**Extract to read:**
== Segment start ==
Elder Pharma's (EPL) results for Q2FY13 were in line with our expectations. The company reported 22%YoY growth in revenues, 140bps decline in EBIDTA margin and 26%YoY growth in net profit. The sales growth of domestic operations was 19%YoY whereas that of overseas subsidiaries was 30%YoY. The merger of Elder Healthcare (EHL) with EPL had no major impact on the overall performance of EPL. We do not expect major negative impact from the new pharma policy on the company. We have a Buy rating for the scrip with a target price of Rs429 (based on 7x FY14E EPS of Rs61.2) with an upside of 43.8%.
- Good sales growth: EPL reported 22%YoY growth in revenues from Rs3.32bn to Rs4.05bn. The domestic business (75% revenues) grew by 19%YoY from Rs2.53bn to Rs3.02bn. The overseas subsidiaries NeutraHealth, UK and Biomeda, Bulgaria (25% of revenues) collectively reported 30%YoY growth from Rs784mn to Rs1,022mn.
- Margin under pressure: EPL's EBIDTA margin declined by 140bpsYoY from 16.6% to 15.2% due to the sharp rise in the material cost. Material cost grew by 360bps from 50.0% to 53.6% of revenues due to the rise in imported raw material cost with rupee depreciation. Personnel cost declined by 80bps YoY from 14.1% to 13.3% due to strong sales growth. Other expenses declined by 140bps from 19.3% to 17.9%.
== Segment end ==
**Your task:** Continue the Elder Pharma Q2FY13 results review above, starting right after its last sentence.

**Extracted data:**
== Segment start ==
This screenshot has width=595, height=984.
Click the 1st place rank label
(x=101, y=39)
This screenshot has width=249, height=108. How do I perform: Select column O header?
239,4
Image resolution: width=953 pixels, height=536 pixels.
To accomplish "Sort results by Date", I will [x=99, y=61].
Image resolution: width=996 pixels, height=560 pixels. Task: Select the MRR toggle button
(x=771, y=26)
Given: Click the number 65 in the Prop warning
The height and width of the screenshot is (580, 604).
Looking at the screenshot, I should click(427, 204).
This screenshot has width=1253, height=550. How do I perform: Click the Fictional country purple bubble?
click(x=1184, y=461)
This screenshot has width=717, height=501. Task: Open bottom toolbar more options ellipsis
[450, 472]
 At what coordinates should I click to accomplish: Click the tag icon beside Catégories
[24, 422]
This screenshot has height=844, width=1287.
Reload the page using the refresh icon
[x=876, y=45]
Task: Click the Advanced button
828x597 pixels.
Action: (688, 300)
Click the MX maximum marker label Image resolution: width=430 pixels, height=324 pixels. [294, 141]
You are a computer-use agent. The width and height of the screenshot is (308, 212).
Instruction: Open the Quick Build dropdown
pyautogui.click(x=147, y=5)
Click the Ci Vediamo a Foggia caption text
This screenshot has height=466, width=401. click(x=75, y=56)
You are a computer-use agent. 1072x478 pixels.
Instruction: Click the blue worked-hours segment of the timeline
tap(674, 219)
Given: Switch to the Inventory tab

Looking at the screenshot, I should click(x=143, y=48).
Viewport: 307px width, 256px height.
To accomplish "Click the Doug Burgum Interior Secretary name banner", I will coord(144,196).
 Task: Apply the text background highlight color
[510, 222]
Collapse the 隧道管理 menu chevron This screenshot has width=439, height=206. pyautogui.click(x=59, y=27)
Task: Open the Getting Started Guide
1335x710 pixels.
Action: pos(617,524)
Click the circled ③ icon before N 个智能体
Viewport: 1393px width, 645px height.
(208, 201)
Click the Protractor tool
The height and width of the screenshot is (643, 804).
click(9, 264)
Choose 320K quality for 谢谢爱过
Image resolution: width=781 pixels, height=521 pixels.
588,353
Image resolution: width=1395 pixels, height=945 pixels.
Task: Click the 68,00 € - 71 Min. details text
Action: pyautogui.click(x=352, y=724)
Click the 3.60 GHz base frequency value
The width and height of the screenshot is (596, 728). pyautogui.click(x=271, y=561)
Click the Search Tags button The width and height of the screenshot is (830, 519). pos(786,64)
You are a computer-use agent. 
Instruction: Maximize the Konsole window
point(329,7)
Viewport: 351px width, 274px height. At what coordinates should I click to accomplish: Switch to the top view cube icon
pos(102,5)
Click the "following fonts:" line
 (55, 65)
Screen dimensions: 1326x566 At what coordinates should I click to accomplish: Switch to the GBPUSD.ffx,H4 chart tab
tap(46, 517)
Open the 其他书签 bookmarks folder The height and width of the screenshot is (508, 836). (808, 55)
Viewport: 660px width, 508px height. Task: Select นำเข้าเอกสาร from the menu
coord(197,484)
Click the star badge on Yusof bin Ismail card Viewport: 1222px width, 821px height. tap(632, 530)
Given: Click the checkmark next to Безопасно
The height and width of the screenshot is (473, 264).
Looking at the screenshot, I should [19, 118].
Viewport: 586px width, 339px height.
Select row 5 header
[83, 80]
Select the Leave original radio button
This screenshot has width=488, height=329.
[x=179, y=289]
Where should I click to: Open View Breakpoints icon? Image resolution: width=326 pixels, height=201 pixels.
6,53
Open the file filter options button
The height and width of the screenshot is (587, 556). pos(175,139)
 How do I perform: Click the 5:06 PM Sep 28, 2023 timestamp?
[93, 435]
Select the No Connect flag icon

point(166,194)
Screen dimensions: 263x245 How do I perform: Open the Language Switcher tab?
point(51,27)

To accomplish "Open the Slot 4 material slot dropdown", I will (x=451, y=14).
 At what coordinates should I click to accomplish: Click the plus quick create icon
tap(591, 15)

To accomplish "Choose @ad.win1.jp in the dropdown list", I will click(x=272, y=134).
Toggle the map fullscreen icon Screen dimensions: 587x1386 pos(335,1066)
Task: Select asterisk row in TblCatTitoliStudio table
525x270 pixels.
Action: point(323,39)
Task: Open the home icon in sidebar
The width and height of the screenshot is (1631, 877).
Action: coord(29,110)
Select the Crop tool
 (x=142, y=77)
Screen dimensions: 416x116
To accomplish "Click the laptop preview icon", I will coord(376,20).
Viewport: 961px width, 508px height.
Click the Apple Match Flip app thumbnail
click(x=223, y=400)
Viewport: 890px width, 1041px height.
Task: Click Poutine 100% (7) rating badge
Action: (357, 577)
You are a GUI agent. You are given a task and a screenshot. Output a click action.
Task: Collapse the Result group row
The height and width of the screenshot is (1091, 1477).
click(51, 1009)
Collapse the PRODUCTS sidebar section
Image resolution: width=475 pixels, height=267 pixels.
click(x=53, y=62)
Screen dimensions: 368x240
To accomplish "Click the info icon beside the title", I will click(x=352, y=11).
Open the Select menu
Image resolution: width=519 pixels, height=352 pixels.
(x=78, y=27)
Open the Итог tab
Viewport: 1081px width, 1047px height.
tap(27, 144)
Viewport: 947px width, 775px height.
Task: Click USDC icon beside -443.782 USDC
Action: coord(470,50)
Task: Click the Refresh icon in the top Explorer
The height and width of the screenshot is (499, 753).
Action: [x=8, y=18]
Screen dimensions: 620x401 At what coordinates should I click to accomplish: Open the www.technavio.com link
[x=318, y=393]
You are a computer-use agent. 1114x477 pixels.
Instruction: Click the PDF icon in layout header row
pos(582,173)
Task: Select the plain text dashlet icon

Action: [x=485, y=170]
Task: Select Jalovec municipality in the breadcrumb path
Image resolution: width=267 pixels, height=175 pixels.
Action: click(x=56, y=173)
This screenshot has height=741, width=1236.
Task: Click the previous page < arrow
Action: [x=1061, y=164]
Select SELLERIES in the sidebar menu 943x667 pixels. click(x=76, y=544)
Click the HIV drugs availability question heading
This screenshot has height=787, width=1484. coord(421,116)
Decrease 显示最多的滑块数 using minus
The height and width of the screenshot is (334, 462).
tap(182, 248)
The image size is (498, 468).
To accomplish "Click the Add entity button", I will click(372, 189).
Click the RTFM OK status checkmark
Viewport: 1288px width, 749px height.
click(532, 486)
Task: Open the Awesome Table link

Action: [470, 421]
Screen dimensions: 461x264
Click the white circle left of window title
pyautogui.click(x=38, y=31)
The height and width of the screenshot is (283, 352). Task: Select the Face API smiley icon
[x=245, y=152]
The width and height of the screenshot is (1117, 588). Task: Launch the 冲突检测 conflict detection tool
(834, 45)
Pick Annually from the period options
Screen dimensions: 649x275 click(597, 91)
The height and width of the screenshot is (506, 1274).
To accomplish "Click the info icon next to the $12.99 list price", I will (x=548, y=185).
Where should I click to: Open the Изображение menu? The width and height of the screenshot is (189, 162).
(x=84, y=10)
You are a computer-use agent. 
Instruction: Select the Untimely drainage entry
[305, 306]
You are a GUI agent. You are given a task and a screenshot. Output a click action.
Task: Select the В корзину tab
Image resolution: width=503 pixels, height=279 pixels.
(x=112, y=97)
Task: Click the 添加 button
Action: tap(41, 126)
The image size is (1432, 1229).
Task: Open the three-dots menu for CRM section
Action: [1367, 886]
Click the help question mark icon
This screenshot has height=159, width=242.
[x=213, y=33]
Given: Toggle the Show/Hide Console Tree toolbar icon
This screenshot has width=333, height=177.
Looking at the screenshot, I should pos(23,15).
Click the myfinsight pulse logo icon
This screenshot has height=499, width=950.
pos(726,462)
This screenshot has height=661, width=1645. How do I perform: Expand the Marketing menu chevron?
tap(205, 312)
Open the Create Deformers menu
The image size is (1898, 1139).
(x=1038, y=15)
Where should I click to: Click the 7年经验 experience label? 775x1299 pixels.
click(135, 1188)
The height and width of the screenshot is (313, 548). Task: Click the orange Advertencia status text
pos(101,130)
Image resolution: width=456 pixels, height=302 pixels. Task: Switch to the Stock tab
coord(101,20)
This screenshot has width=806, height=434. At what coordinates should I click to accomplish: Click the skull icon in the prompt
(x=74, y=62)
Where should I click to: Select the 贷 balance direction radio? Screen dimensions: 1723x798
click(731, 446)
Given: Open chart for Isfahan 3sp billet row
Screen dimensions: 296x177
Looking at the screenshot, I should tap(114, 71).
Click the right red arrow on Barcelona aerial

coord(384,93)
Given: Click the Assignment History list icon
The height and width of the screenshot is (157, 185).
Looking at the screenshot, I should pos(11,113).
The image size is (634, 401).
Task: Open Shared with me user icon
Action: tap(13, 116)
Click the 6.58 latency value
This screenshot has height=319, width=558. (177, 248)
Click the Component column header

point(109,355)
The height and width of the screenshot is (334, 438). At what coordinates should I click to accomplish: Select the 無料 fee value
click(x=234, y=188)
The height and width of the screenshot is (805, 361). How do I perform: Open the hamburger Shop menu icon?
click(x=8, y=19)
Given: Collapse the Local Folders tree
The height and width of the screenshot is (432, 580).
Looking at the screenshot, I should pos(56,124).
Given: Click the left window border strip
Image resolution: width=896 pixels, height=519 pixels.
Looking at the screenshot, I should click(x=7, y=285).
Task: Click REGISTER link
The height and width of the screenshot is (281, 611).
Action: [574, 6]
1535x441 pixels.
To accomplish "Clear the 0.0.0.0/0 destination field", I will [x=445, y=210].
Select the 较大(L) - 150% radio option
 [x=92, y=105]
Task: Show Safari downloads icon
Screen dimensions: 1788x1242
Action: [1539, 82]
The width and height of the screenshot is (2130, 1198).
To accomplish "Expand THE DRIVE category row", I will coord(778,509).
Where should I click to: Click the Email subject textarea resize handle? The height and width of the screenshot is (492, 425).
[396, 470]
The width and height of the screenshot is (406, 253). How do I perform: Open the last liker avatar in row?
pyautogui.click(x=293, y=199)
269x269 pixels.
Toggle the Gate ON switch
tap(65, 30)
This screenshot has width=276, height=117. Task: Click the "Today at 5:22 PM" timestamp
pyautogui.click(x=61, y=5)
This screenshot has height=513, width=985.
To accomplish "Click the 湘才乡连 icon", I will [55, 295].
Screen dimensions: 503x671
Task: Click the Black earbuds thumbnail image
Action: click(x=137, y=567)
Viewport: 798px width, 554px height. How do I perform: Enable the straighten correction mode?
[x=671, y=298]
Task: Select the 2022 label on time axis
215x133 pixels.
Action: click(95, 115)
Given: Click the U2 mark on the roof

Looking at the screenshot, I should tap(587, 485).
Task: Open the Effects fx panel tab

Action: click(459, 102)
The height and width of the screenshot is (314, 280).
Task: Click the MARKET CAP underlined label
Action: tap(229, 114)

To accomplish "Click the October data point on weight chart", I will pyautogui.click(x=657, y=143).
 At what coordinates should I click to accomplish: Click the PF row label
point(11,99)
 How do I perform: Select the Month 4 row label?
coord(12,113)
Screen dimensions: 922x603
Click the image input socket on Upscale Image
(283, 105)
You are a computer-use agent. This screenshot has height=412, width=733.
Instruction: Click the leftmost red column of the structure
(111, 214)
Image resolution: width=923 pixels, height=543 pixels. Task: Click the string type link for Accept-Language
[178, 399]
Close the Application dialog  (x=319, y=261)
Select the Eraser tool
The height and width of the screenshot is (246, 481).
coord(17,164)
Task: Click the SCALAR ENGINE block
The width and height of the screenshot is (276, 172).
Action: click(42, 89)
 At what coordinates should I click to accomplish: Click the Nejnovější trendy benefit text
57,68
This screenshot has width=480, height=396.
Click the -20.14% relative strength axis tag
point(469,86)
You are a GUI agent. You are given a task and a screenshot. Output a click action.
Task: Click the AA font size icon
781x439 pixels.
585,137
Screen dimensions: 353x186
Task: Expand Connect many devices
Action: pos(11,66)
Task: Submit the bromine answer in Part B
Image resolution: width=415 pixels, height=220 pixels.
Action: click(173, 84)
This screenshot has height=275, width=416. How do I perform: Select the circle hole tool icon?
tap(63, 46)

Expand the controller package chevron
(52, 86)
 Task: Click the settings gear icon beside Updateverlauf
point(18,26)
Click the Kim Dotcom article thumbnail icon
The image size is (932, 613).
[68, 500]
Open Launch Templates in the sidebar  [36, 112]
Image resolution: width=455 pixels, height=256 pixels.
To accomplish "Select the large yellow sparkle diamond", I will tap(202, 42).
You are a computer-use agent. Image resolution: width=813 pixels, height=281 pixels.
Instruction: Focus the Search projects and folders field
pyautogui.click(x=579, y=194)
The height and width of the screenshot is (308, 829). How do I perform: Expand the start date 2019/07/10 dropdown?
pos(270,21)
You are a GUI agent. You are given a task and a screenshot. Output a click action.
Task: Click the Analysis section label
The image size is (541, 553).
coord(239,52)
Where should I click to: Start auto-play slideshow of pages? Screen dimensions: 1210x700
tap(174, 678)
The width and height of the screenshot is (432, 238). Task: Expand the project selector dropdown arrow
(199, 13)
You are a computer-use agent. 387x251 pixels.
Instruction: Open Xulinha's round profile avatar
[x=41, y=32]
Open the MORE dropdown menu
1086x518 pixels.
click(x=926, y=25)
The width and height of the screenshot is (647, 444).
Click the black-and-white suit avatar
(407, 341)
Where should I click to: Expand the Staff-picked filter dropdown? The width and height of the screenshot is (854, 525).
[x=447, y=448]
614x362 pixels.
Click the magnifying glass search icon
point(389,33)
== Segment end ==
**Response:**
- Leading brands growing well: EPL's three major brands are growing faster than the market. As per IMS MAT-August'12 data, the company reported lower growth of 10.3% against the industry growth of 12.4%. EPL's three major brands grew as follows: Shelcal 13.8%, Chymoral 21.1% and Shelcal-CT 14.8%. These flagship brands contributed ~36% to the domestic revenues and are likely to drive future growth.
- No major threat from new drug policy: EPL has three major products in the top 300 list. Its major brand Chymoral is outside DPCO and will continue to remain outside price control under NPPP. EPL's flagship brand Shelcal is currently outside DPCO and will also be outside price control as it is a combination brand.
- Valuations: We expect EPL to benefit from good growth in the domestic market from existing products and the introduction of new products. Overseas subsidiaries are expected to report better performance and break even in FY14. At the CMP of Rs298, the stock trades at 6.5x FY13E EPS of Rs45.9 and 4.9x FY14E EPS of Rs61.2. We have a Buy rating for the scrip with a target price of Rs429 (based on 7x FY14E EPS of Rs61.2) with an upside of 43.8%.